By the end of World War II the large guns were already being removed, with the last decommissioned in 1948. Battery Osgood-Farley is probably the best preserved example of a United States coastal defense gun emplacement, and it was placed on the National Register of Historic Places in 1976. A second site, Battery John Barlow and Saxton, was added to the Register in 1982.

During the early years of the Cold War, Fort MacArthur became a key part of the West Coast’s anti-aircraft defenses, becoming the home base of the 47th Anti-Aircraft Artillery Brigade. A Nike surface-to-air missile battery was activated at the fort in 1954, remaining in service until the early 1970s.

The Fort MacArthur Direction Center (DC) was the U.S. Army Air Defense Command Post (AADCP) for the Project Nike batteries of the Los Angeles Defense Area. It was located at Fort MacArthur from 1960.

The Direction Center provided radar coverage for integrating the area’s Integrated Fire Control (IFC) sites (16 sites for MIM-14 Nike-Hercules missiles until 1968). The DC had High Frequency Crosstell communication with the 1959-1966 Semi-Automatic Ground Environment (SAGE) Master Direction Center at Norton Air Force Base (DC-17) for coordinating Army intercepts of targets penetrating through the larger USAF Los Angeles Air Defense Sector defended by fighter aircraft.

During the Korean War, the fort’s L-43 Lashup Radar Network site provided radar surveillance for the area from 1950 to 1952. The 669th Radar Squadron was assigned to the fort on January 1, 1951. On February 16, 1960, Lt Col James L McCallister was the Missile Director for the defense area.
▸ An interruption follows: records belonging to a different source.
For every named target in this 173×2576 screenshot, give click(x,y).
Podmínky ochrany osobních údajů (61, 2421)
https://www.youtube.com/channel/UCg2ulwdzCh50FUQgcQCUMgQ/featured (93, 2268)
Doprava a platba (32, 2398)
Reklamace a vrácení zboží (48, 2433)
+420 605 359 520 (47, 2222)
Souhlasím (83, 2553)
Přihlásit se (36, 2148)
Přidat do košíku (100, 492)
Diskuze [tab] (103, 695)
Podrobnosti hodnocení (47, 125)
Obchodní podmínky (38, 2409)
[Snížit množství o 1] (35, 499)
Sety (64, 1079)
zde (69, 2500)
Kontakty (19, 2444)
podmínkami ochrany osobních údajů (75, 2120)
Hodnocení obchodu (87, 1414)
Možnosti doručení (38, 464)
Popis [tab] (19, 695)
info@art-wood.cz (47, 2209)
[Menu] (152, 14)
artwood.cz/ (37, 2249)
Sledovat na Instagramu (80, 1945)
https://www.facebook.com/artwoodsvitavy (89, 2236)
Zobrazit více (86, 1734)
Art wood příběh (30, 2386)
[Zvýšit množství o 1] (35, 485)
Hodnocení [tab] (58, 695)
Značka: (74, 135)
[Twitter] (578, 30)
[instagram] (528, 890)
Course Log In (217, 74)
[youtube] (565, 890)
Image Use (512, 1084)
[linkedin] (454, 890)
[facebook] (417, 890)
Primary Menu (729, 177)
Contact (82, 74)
The Fort MacArthur Direction Center (DC) began in 1960 with an AN/FSG-1 computer that was the last of 10 installed and which replaced an Interim Battery Data Link (IBDL). The Army dedicated the DC’s Missile Master bunker with an Antiaircraft Operations Center (“Blue Room”) on December 14, 1960, prior to the USAF/FAA ARSR-1C radar opening in 1961 at San Pedro Hill Air Force Station.
Fort MacArthur’s 47th Artillery Brigade operated the DC, and the vacuum tube AN/FSG-1 was replaced on January 31, 1967, with a solid-state Hughes AN/TSQ-51 Air Defense Command and Coordination System.

On November 15, 1968, the 19th Artillery Group (Air Defense) replaced the 47th Artillery Brigade in command of the DC and its batteries. The 19th Group deactivated July 1, 1974, after Project Concise ended Nike operations. The tennis courts next to the bunker remain at the former site of the AADCP’s building 554, and the Missile Master nuclear bunker (building 550) was razed c. 1985.
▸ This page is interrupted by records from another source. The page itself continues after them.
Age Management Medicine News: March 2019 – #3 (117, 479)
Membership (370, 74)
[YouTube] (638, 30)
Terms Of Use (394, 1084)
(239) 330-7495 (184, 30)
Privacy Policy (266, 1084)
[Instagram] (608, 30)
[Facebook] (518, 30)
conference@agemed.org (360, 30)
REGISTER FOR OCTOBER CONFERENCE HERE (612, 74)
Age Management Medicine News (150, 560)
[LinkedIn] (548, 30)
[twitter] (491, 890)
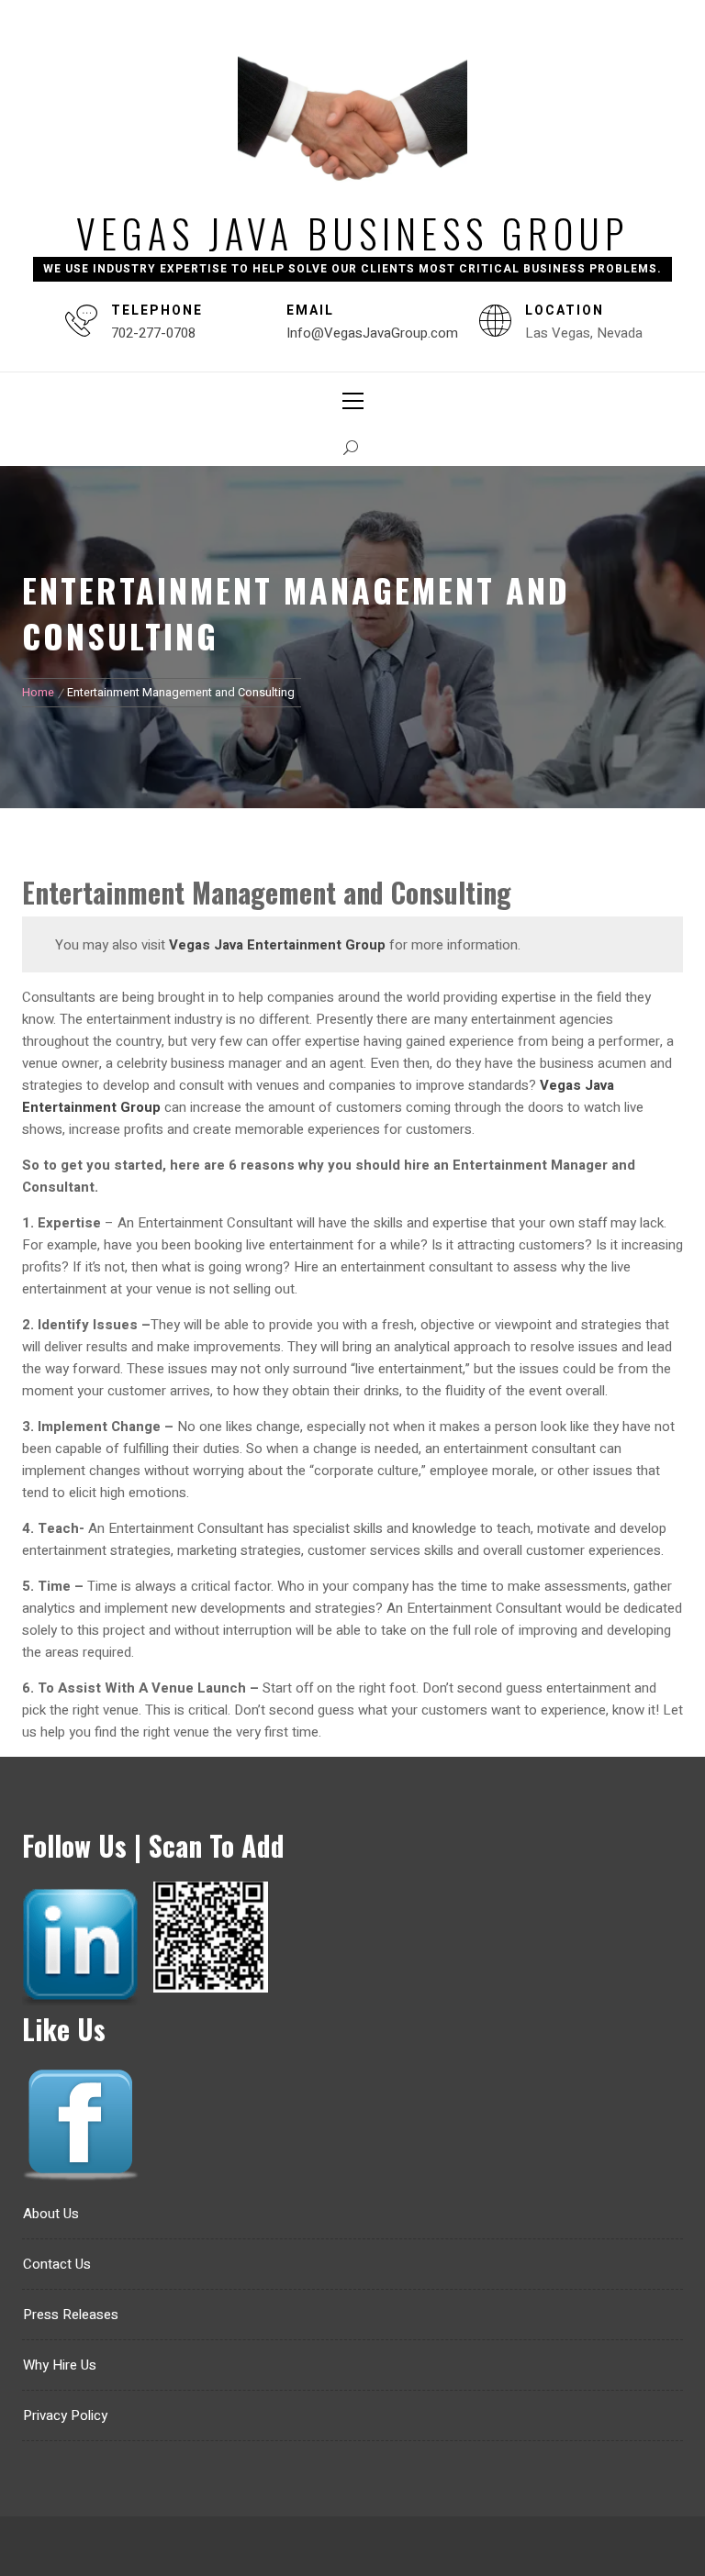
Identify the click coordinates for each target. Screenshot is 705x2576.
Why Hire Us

In 1975 Fort MacArthur became a sub-post of Fort Ord, and the Army transferred ownership of the fort’s Upper and Lower Reservations to the City of Los Angeles two years later. The Lower Reservation was cleared off and dredged and is now the city’s Cabrillo Marina.

Fort MacArthur’s remaining Middle Reservation was transferred to the United States Air Force in 1982 for use by Los Angeles Air Force Base for administration and housing.

The Upper Reservation is now a city park: San Pedro’s Angels Gate Park, home of the Korean Bell of Friendship.

Hostelling International USA (part of Hostelling International) maintained a 57-bed youth hostel in the refurbished military barracks of the reservation.

The Fort MacArthur Military Museum, located at the site of Battery Osgood-Farley, displays exhibits on the history of Fort MacArthur, its role in defending the Los Angeles area, Indo-Pacific Theater military campaigns, and the role of Los Angeles as a military port.

The Battle of Los Angeles and Fort MacArthur Museum are featured in California’s Gold episode 6005 with Huell Howser.

It can be been seen in such television series as The A-Team and 24, and in films including Dragnet, Midway and Tora! Tora! Tora!.

In 1989, Madonna filmed some portions of her “Like a Prayer” video there.